In other words is it correct to interpret $V/I_d$ as the resistance of diode, and consider the diode equivalent to a resistor for this porpouse (i.e. to evaluate this approximation)?

• you mean the diode killer circuit you have drawn – JIm Dearden Mar 13 '17 at 17:13
• first sign of old age ;-) – JIm Dearden Mar 13 '17 at 17:17
• Your voltmeter (which is really an ammeter) will have a characteristic ohms/volt figure so if you wanted you could model this resistance in but unless you're looking at nA - uA range of diode current a modern digital voltmeter will have very little loading effect. – JIm Dearden Mar 13 '17 at 17:21

The bulk resistance of the diode is not V/Id but rather ΔV/ΔI The lowest value is reached at max rated current and is approx Rd=1/Pd [ Ω ] for Pd rating on package.
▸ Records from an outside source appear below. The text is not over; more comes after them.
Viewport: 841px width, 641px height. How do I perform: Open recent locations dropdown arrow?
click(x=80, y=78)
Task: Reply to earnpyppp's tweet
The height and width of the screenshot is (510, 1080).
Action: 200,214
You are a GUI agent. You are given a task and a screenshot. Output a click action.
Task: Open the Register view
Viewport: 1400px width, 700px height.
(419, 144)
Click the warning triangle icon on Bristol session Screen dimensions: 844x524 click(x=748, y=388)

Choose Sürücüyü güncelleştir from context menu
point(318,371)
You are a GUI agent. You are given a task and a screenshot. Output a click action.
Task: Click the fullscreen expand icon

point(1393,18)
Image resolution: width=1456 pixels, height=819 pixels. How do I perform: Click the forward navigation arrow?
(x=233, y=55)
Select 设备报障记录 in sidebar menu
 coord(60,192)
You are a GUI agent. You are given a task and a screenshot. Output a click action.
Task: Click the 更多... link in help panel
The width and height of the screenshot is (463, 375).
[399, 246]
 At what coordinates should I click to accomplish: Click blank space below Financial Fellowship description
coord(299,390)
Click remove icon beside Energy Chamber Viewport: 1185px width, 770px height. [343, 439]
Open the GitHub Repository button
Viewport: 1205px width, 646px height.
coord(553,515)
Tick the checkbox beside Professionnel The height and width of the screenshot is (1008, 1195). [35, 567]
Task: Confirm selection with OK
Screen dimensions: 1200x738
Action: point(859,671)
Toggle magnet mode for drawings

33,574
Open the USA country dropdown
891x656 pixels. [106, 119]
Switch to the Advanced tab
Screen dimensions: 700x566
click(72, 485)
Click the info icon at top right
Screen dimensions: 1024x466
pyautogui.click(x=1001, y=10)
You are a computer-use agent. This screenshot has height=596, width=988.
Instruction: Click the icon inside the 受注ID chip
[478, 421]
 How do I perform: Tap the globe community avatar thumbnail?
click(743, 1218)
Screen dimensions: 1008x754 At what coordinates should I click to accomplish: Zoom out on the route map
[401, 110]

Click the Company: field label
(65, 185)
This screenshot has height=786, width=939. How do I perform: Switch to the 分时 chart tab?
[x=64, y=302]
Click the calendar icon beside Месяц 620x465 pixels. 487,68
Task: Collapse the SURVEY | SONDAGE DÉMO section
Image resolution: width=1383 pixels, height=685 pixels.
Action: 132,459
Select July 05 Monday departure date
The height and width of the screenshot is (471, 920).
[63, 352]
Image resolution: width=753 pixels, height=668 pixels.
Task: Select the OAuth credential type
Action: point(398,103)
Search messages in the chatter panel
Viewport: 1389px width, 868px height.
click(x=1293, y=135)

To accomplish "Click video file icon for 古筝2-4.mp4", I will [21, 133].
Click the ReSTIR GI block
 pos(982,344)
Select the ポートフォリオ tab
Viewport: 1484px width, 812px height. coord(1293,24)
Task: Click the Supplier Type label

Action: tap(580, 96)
Using the standard diode equation $$Idiode = Is * e^[qv/ktn]$$ and letting n be 1, the diode current will increase by 2.718X for every 0.026 volts increase in Vdiode.

For this idealized equation [n usually is not exactly 1], we know exactly the diode's linearized resistance: at 1mA, Rdiode is 26 ohms; at 0.1mA, Rdiode is 260 ohms; Rdiode is 0.026/Idiode(amps).

This equation also applied to the transconductance (the 'gm') of bipolar transistors and diffpairs; this exact predictability makes discrete design a very fun project.

Yes, it is, so long as Rv is sufficiently large vs the diodes equivalent resistance. This assumption may have difficulty to hold when thee current is very small, like ua or less.

I would put a resistor in serial with the diode as a precaution.

Edit, to give you a sense of how high the equivalent resistance can vary as the voltage across the diode changes.

For a typical small signal silicon diode like 1n4148, the equivalent resistance at 0v is about 25Meg. 400k at 300nv, 2k at 600mv and less than 1k at 700mv.

edit 2: ltspice showed an equivalent resistance of 18Meg @ 0v.